De acordo com a Association of Germany Insurance Business, entidade que representa as empresas seguradoras alemãs, o travamento das rodas é responsável por 40% dos acidentes fatais nas estradas da Alemanha. Nos EUA, a NHTSA, órgão que cuida da segurança no trânsito naquele país, simulou uma situação de risco em pista molhada e verificou que enquanto 100% dos veículos com freios comuns colidiram contra uma barreira, 42% dos veículos equipados com ABS conseguiram evitar o acidente.
  O ABS funciona com sensores nas rodas que informam uma central eletrônica a velocidade de cada uma delas. Essa central compara os dados, calcula a desaceleração de cada uma das rodas e controla uma possível tendência ao travamento. Por meio de um grupo de válvulas, reduz a pressão no circuito do freio da roda prestes a travar. Tudo acontece em milésimos de segundo, as válvulas abrem e fecham repetidamente. O ciclo de pressão (freia-não freia) repete-se várias vezes, chegando a 20 vezes por segundo, como na geração 5 fabricada pela Bosch.

———

#### Instruções
A – No trecho sobre o ABS, quantas vezes por segundo o ciclo de pressão pode se repetir na geração 5 fabricada pela Bosch?
B – Retome o texto sobre o funcionamento do ABS a partir da última frase apresentada, mantendo o mesmo registro técnico.

Registros extraídos
———

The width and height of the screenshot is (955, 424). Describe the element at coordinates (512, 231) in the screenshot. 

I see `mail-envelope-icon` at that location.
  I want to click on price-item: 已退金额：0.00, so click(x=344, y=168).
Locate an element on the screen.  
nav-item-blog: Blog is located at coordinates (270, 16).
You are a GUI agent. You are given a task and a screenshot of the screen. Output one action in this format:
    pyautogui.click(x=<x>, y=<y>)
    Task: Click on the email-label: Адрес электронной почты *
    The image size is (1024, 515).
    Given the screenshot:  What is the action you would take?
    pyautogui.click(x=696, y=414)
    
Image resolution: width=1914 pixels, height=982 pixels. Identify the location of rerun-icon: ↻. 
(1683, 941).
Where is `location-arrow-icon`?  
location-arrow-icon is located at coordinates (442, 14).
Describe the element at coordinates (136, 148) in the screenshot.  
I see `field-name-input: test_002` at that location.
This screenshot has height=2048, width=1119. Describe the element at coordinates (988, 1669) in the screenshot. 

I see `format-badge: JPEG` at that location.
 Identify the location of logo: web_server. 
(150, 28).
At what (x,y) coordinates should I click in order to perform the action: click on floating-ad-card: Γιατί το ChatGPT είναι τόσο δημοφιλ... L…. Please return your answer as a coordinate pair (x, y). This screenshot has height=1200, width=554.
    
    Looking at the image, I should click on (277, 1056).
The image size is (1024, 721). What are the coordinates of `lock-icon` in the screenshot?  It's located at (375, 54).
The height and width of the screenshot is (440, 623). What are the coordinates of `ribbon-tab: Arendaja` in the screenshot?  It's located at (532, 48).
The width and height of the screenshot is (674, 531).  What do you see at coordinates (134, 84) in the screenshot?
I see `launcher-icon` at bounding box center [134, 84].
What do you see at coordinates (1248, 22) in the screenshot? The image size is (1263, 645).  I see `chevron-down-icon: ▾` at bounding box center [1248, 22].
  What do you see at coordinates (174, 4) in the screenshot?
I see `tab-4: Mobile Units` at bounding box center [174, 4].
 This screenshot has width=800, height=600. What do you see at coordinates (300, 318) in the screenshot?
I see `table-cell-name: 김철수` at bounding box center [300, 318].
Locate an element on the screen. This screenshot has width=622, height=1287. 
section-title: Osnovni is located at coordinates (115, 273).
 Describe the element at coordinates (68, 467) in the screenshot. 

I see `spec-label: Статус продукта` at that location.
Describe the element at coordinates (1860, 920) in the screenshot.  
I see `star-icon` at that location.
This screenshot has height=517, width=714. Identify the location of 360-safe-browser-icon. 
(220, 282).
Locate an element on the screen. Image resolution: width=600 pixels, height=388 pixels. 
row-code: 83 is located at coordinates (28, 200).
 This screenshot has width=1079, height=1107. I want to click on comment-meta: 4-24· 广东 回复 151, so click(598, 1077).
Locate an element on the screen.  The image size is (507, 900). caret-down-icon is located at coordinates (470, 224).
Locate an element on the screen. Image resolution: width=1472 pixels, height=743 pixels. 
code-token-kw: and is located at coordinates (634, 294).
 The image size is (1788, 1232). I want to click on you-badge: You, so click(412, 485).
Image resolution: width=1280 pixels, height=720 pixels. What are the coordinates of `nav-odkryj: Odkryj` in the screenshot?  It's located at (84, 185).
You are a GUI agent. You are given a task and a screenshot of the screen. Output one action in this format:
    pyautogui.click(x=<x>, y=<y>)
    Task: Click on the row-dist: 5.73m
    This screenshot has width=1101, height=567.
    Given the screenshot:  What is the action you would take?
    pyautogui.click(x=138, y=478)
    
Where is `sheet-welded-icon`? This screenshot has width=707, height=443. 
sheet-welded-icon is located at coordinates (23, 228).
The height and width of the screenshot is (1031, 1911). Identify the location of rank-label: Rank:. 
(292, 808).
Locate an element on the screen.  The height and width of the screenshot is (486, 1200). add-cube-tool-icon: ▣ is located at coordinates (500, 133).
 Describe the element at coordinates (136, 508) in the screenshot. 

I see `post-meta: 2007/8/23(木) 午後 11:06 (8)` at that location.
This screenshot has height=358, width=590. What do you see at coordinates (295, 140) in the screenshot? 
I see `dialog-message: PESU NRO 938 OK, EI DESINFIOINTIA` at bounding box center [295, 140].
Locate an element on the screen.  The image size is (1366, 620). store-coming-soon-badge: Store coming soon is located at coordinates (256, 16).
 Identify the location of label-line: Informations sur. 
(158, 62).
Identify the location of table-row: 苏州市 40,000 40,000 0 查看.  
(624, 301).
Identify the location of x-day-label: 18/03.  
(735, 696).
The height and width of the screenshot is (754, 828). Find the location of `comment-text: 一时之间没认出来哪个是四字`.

———

#### Respostas a seguir
A – Até 20 vezes por segundo.

B –
  A interferência do sistema de ABS dá-se de maneira independente nas rodas - pode agir em apenas uma delas, em três, ou nas quatro. A aplicação do ABS em carros com tração integral (4x4) é mais complexa. O cálculo deve considerar outras variáveis para acionar o antitravamento, como velocidade média do veículo e até condições do terreno. Mas é bom lembrar: em condições extremas, como lamaçais ou areia fofa, o ABS tem praticamente nenhuma utilidade.